Infolatam
México
(Especial para Infolatam).-
"Con el fin de contrarrestar los efectos de una desaceleración económica con inflación que está llegando del norte, el gobierno del presidente Felipe Calderón ha optado por recurrir a medidas populistas que no se veían en el país desde los años setenta y que han sorprendido por venir de un gobierno supuestamente conservador...".
Con el fin de contrarrestar los efectos de una desaceleración económica con inflación que está llegando del norte, el gobierno del presidente Felipe Calderón ha optado por recurrir a medidas populistas que no se veían en el país desde los años setenta y que han sorprendido por venir de un gobierno supuestamente conservador.

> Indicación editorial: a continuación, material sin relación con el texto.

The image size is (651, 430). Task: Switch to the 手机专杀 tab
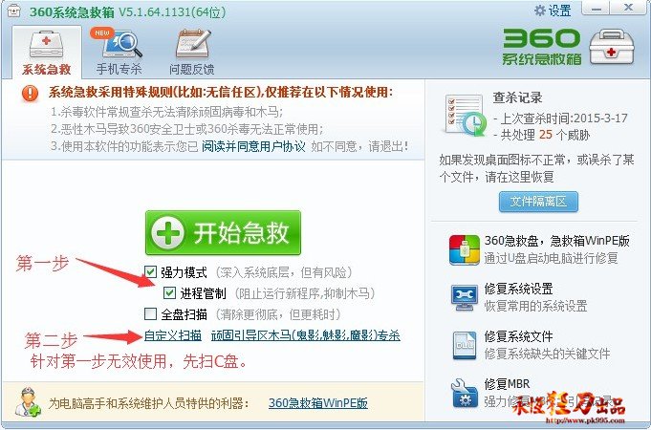119,52
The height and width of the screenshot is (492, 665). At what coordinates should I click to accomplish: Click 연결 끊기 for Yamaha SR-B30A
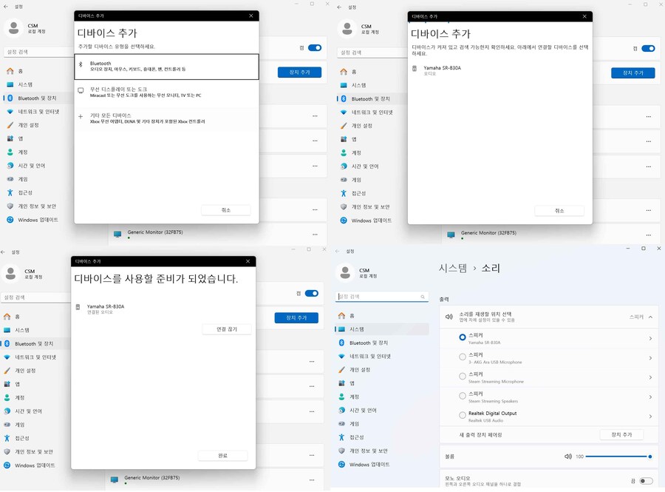(226, 329)
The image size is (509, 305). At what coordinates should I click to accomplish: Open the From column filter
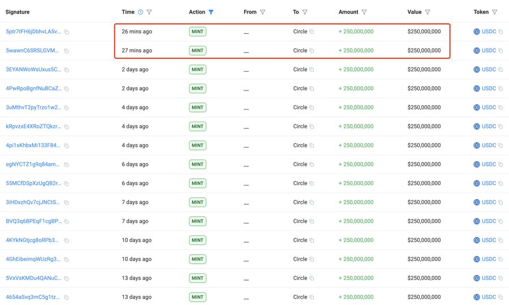262,12
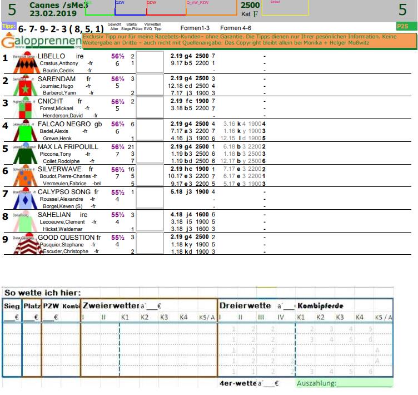Click the green P25 badge

tap(403, 26)
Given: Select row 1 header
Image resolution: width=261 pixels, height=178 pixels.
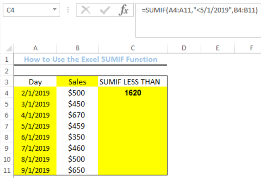Looking at the screenshot, I should (x=7, y=60).
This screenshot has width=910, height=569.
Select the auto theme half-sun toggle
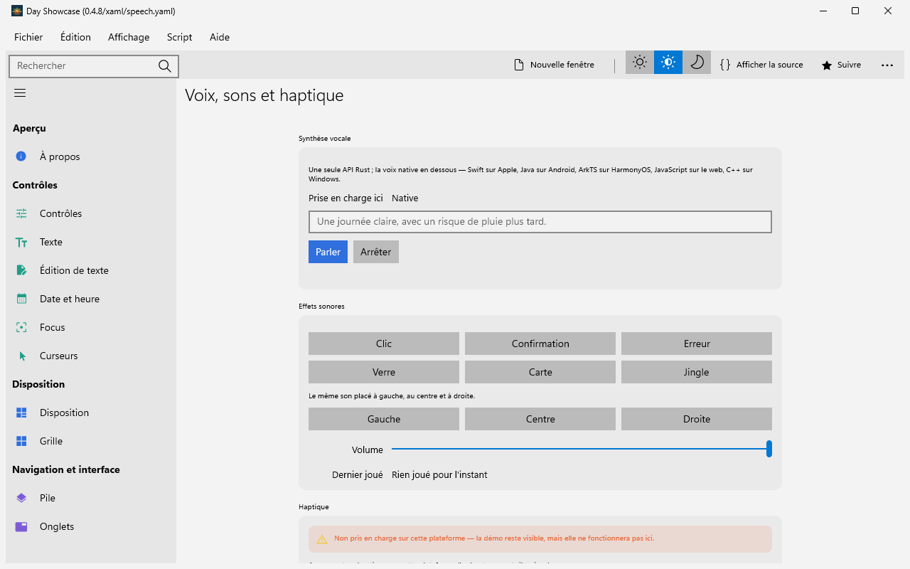click(x=668, y=63)
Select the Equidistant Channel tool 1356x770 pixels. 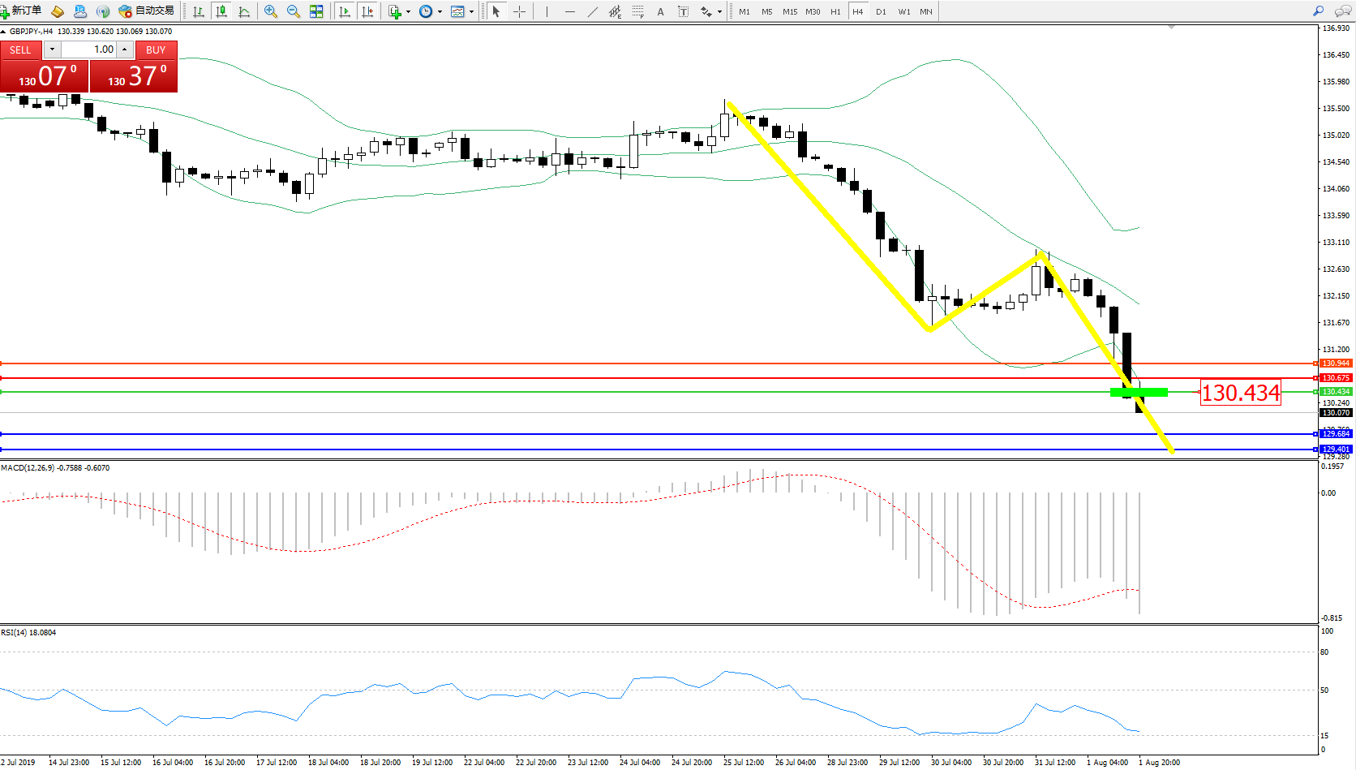point(615,11)
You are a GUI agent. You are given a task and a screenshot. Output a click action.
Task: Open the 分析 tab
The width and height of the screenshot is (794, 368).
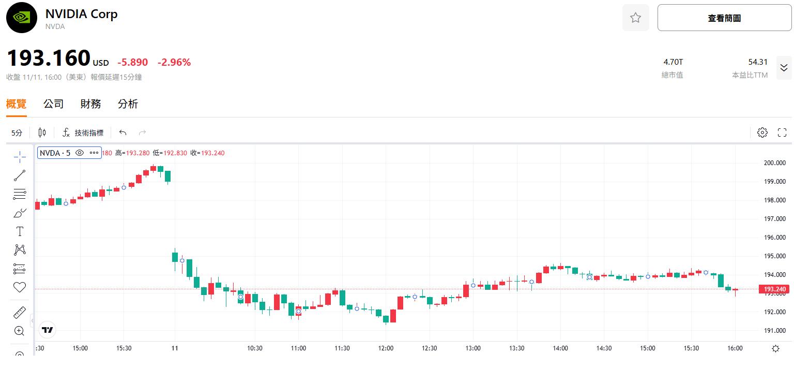[128, 104]
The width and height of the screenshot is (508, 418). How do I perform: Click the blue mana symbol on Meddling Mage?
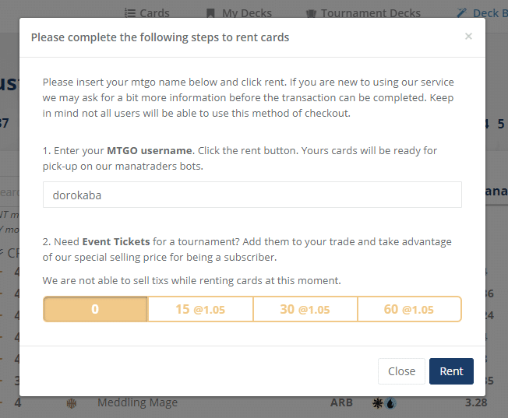click(390, 403)

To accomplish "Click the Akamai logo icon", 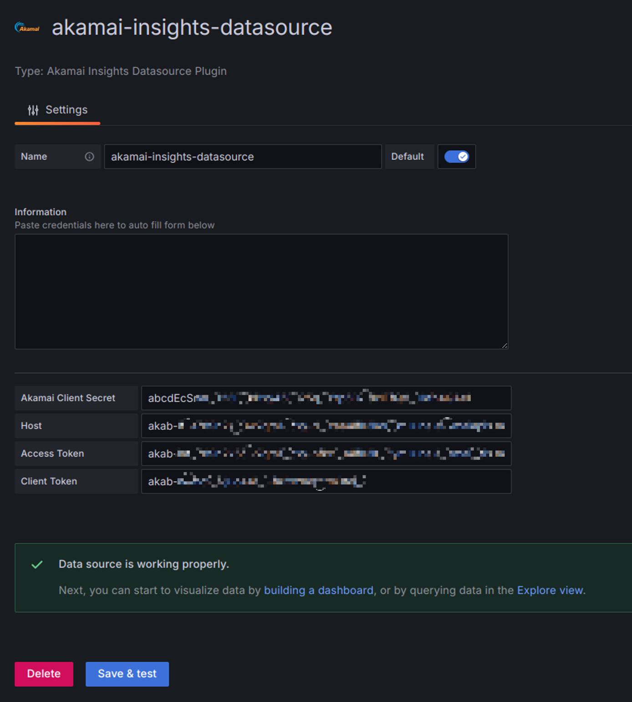I will coord(27,28).
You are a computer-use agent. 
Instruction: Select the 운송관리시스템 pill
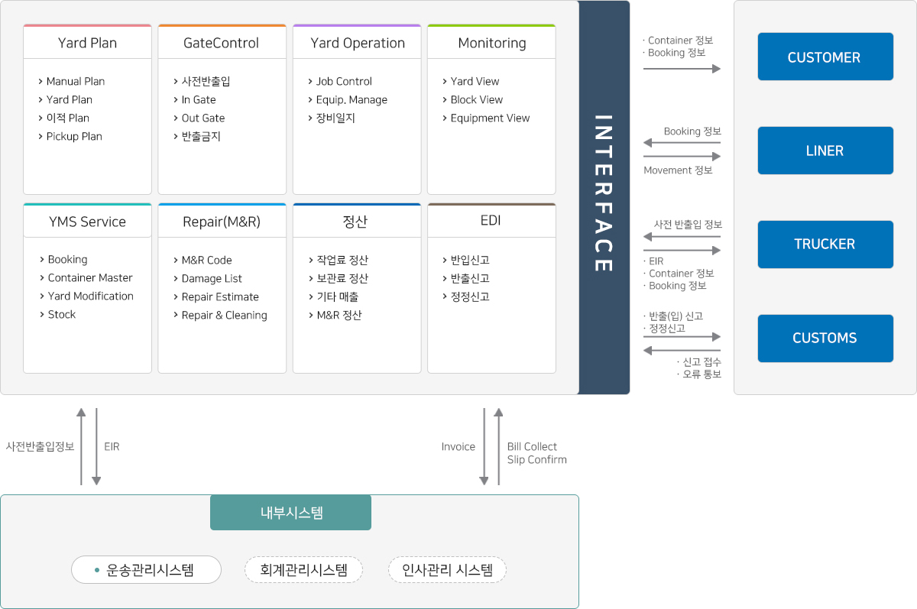pyautogui.click(x=146, y=569)
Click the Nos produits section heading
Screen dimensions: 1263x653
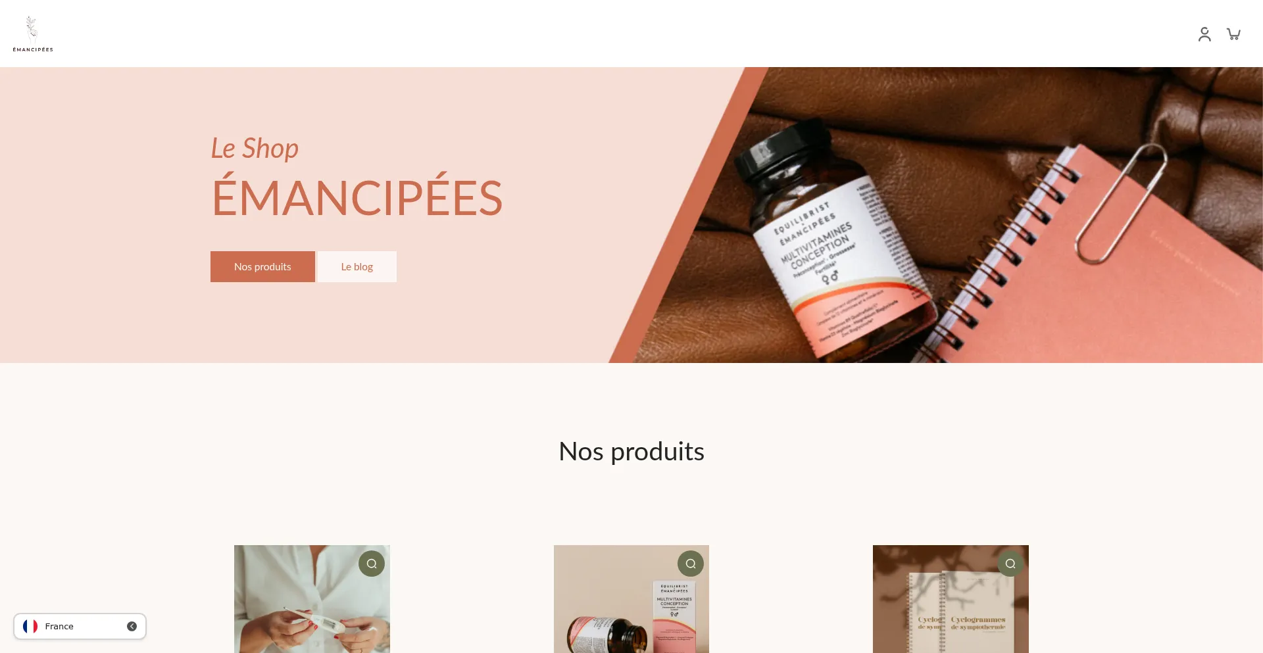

Para combatir la desaceleración económica el gobierno del presidente Calderón ha emprendido un ambicioso programa de obra pública, especialmente de construcción de carreteras. La concesión a empresas privadas de varias carreteras importantes ya en operación le ha permitido al gobierno obtener recursos frescos que está utilizando para la construcción de nuevos proyectos sin tener que ampliar el gasto público. Las nuevas carreteras se están construyendo con una mezcla de fondos públicos y privados.
Para enfrentar la inflación, el gobierno ha utilizado buena parte de los excedentes petroleros --ingresos adicionales a los presupuestados - que han generado los altos precios para pagar un enorme subsidio a la gasolina, que el propio presidente Calderón ha dicho alcanzará los 200 mil millones de pesos - cerca de 20 mil millones de dólares-- en este 2008. Además, ha impulsado un pacto con agrupaciones de industriales y de comerciantes para congelar los precios de una amplia serie de productos.
No ha habido muchas críticas al esfuerzo por promover mayor inversión en infraestructura, aun cuando algunas voces se han levantado contra la "privatización" de carreteras ya en poder del gobierno. Los cuestionamientos, sin embargo, son inevitables en las medidas contra la inflación. El subsidio al consumo de la gasolina, cuatro veces superior a los subsidios a los más pobres, beneficia fundamentalmente a los más ricos.
La congelación de precios elimina los incentivos a la inversión y al aumento de la producción. De hecho, en lugar de combatir la inflación, el gobierno parece empeñado en reprimirla. Y si bien éstas son las técnicas a las que nos han acostumbrado los gobiernos populistas en Latinoamérica, hoy son las que aplica un presidente que afirma creer en el mercado como solución a los problemas de la economía.